==== Exercise materials

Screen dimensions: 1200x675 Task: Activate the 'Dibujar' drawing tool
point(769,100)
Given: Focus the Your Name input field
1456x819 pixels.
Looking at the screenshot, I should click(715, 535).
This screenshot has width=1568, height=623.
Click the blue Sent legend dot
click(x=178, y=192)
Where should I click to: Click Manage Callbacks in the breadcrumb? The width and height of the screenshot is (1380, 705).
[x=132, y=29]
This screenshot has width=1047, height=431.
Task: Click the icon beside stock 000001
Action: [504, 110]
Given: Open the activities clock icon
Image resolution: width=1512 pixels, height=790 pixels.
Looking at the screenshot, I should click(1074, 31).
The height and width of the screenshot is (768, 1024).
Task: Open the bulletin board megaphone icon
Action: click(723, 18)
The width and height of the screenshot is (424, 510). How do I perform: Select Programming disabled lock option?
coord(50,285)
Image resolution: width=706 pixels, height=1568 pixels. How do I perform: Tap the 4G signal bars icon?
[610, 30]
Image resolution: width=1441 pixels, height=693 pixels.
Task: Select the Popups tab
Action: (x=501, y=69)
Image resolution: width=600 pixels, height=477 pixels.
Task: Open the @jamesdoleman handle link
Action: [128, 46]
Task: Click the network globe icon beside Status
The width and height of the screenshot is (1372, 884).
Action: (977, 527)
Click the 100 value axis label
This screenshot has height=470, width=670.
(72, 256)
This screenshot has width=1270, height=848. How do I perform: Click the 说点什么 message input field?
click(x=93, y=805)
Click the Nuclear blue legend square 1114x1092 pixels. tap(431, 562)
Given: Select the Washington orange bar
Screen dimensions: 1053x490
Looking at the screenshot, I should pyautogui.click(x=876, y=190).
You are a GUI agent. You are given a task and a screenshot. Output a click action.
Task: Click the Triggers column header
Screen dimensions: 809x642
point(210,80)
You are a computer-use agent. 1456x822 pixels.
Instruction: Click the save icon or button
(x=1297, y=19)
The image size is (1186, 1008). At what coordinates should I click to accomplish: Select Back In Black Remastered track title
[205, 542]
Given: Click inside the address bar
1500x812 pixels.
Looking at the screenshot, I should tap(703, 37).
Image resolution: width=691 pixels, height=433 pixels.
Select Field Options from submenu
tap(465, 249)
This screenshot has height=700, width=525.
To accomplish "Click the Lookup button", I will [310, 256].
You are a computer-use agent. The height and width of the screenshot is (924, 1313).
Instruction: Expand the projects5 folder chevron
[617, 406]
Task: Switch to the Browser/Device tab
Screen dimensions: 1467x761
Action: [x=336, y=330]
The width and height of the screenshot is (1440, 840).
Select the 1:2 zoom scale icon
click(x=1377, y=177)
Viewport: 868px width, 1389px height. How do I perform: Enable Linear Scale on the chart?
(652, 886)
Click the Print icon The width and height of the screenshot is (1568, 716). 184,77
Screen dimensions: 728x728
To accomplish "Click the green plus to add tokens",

========

Exercise brief >> Change "Screen dimensions" to "Display size" everywhere it occurs in the material above, and give the material again with no other changes.

Task response >>
Display size: 1200x675 Task: Activate the 'Dibujar' drawing tool
point(769,100)
Given: Focus the Your Name input field
1456x819 pixels.
Looking at the screenshot, I should click(715, 535).
This screenshot has width=1568, height=623.
Click the blue Sent legend dot
click(x=178, y=192)
Where should I click to: Click Manage Callbacks in the breadcrumb? The width and height of the screenshot is (1380, 705).
[x=132, y=29]
This screenshot has width=1047, height=431.
Task: Click the icon beside stock 000001
Action: [504, 110]
Given: Open the activities clock icon
Image resolution: width=1512 pixels, height=790 pixels.
Looking at the screenshot, I should click(1074, 31).
The height and width of the screenshot is (768, 1024).
Task: Open the bulletin board megaphone icon
Action: click(723, 18)
The width and height of the screenshot is (424, 510). How do I perform: Select Programming disabled lock option?
coord(50,285)
Image resolution: width=706 pixels, height=1568 pixels. How do I perform: Tap the 4G signal bars icon?
[610, 30]
Image resolution: width=1441 pixels, height=693 pixels.
Task: Select the Popups tab
Action: (x=501, y=69)
Image resolution: width=600 pixels, height=477 pixels.
Task: Open the @jamesdoleman handle link
Action: [128, 46]
Task: Click the network globe icon beside Status
The width and height of the screenshot is (1372, 884).
Action: (977, 527)
Click the 100 value axis label
This screenshot has height=470, width=670.
(72, 256)
This screenshot has width=1270, height=848. How do I perform: Click the 说点什么 message input field?
click(x=93, y=805)
Click the Nuclear blue legend square 1114x1092 pixels. tap(431, 562)
Given: Select the Washington orange bar
Display size: 1053x490
Looking at the screenshot, I should pyautogui.click(x=876, y=190).
You are a GUI agent. You are given a task and a screenshot. Output a click action.
Task: Click the Triggers column header
Display size: 809x642
point(210,80)
You are a computer-use agent. 1456x822 pixels.
Instruction: Click the save icon or button
(x=1297, y=19)
The image size is (1186, 1008). At what coordinates should I click to accomplish: Select Back In Black Remastered track title
[205, 542]
Given: Click inside the address bar
1500x812 pixels.
Looking at the screenshot, I should tap(703, 37).
Image resolution: width=691 pixels, height=433 pixels.
Select Field Options from submenu
tap(465, 249)
This screenshot has height=700, width=525.
To accomplish "Click the Lookup button", I will [310, 256].
You are a computer-use agent. The height and width of the screenshot is (924, 1313).
Instruction: Expand the projects5 folder chevron
[617, 406]
Task: Switch to the Browser/Device tab
Display size: 1467x761
Action: [x=336, y=330]
The width and height of the screenshot is (1440, 840).
Select the 1:2 zoom scale icon
click(x=1377, y=177)
Viewport: 868px width, 1389px height. How do I perform: Enable Linear Scale on the chart?
(652, 886)
Click the Print icon The width and height of the screenshot is (1568, 716). 184,77
Display size: 728x728
To accomplish "Click the green plus to add tokens",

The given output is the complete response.